2022 was spent planning how to execute the Lost Nomad concept. We eventually learned where we’d be moving with an ETA of December 2022. Our new location on the edge of the Sahara in West Africa…posed some challenges. There were a few approaches to consider:

  • Contract brew in a target market in the United States: I’m going to need to do this anyway to obtain a registered trademark, so file this one as “yes, let’s do it.”
  • Open a brick-and-mortar in the United States: my wife and I have spent years living apart due to being professional nomads, and I’m not eager to voluntarily live apart for the foreseeable future. Less importantly, I’d like to test the concept as much as I can before sinking a lot of capital into a physical location. So file this one as “not yet.”
  • Work for an established brewery: I’m a firm believer in doing the real thing. This would be fun, but less informative albeit I’m sure it would help mitigate some risk to my own business. Regardless, there’s no brewery in our current location so this is a “no.”
  • Open a local brewery at your location overseas: I’d love to but the short answer to this is “not yet.”

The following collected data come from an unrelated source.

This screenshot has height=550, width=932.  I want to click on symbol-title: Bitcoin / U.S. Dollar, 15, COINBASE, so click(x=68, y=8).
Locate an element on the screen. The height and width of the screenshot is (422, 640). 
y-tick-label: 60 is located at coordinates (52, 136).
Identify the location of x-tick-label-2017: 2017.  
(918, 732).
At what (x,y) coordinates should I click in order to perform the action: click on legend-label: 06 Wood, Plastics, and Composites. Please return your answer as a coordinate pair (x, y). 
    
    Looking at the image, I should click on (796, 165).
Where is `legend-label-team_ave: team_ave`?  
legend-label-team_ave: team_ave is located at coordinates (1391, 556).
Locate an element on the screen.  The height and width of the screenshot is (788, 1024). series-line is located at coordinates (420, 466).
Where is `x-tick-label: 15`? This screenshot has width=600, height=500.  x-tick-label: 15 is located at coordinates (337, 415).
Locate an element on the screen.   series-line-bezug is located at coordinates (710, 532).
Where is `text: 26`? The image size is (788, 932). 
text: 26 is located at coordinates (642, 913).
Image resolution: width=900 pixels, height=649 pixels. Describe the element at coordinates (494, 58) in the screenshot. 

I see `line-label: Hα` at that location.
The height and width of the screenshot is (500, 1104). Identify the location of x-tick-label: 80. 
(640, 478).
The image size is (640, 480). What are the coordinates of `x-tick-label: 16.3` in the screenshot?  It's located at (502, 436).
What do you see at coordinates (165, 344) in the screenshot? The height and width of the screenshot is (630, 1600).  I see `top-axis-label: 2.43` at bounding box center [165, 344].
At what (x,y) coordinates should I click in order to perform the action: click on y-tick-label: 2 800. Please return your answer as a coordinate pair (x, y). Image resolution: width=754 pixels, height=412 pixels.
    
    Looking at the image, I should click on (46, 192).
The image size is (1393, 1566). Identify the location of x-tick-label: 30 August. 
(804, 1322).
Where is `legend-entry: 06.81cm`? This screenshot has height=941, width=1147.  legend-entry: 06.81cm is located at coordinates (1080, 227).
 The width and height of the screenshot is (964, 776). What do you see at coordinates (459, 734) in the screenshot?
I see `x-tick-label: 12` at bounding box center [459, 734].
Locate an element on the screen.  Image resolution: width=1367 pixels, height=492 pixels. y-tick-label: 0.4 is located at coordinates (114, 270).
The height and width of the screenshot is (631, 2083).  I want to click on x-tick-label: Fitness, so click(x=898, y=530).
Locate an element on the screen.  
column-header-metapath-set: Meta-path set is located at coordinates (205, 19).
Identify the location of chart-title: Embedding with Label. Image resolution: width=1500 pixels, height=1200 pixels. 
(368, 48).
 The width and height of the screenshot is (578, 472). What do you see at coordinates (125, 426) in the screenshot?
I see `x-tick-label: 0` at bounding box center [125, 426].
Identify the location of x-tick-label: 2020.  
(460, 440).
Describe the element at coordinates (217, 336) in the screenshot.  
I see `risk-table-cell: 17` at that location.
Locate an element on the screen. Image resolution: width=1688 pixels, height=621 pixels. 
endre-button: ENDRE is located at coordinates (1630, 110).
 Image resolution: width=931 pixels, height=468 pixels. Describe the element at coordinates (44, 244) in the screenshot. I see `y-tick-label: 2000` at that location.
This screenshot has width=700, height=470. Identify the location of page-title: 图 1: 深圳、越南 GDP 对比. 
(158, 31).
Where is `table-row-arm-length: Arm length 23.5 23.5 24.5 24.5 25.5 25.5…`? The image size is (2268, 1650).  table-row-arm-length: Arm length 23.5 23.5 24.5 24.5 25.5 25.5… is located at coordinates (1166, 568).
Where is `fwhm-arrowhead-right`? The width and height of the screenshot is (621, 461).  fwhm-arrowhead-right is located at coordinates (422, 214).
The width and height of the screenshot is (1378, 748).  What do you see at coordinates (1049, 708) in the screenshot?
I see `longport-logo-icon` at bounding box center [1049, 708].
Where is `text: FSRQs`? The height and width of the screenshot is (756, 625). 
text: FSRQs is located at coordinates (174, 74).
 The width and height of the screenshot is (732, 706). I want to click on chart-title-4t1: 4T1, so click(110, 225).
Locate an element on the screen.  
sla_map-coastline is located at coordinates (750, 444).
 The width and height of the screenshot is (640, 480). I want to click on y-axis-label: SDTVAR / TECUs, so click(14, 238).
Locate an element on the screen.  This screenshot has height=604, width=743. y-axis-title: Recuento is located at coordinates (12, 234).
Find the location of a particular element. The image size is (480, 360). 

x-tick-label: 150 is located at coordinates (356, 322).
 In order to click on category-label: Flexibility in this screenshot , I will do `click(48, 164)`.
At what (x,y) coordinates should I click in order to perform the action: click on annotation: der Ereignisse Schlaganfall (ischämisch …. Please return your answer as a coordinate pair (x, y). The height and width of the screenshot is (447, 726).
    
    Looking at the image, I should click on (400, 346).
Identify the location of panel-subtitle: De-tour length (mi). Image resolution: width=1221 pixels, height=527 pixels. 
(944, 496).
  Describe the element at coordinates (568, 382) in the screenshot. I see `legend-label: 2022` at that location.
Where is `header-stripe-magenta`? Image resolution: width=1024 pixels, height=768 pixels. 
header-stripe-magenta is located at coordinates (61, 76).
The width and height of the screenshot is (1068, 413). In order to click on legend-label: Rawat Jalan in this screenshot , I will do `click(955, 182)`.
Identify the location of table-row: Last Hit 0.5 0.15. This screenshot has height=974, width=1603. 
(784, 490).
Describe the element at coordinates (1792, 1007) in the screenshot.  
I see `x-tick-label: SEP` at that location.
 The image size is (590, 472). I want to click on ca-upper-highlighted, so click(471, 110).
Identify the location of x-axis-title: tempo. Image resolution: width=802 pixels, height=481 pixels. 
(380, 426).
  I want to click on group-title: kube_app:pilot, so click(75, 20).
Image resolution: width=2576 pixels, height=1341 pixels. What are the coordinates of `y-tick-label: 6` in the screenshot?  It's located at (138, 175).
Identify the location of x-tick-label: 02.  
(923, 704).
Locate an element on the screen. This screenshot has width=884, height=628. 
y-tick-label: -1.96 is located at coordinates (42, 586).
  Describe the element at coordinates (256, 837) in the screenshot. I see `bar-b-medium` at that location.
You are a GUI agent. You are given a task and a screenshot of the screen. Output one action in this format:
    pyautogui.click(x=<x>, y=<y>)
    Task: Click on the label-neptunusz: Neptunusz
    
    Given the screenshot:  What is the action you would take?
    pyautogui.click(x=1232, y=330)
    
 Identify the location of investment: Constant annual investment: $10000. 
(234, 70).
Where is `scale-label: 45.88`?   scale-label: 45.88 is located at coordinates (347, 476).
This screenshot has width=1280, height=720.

I can’t open a brewery to the public at our location. There’s not a brewery around to work at even if I wanted to. I like being married so working at a brewery back in the US isn’t an option. Is there a way to validate the concept beyond contract brewing?


The idea of finding your edge stuck with me as a grad student trying to publish papers in my field and now as the founder of a start-up brewery. What stuck out to me is:

  • I can provide beer strictly to the local diplomatic community (any registered diplomat from a country with a presence here) and their family members, which results in a total addressable market of, well, more than I’d be allowed in the US without TTB licensing. On the order of hundreds of customers.
  • I live in a location that adds to the Lost Nomad story.
  • I have access to ingredients that add to the Lost Nomad story.
  • I have a captive customer segment that I’m targeting and, most importantly, is opinionated about beer.
  • You can’t open a garage brewery legally in the US, but here I can iterate faster on the concept and receive the feedback you can only get by opening a tap room or contract brewing in the US.

If 2021 and 2022 were the planning years, 2023 is the year of concept validation. We’re going to build the brand foundation through in-person and online engagement using tap room events, social media, and explorer reports from folks sending us interesting ideas to try as they travel the globe themselves.

I’m excited to launch this next phase of Lost Nomad Brewing Company this year, and based on feedback (for better or worse) we’ll answer the question: does the idea of experiencing beer based on geographical differences resonate with customers? I hope so–let’s get started.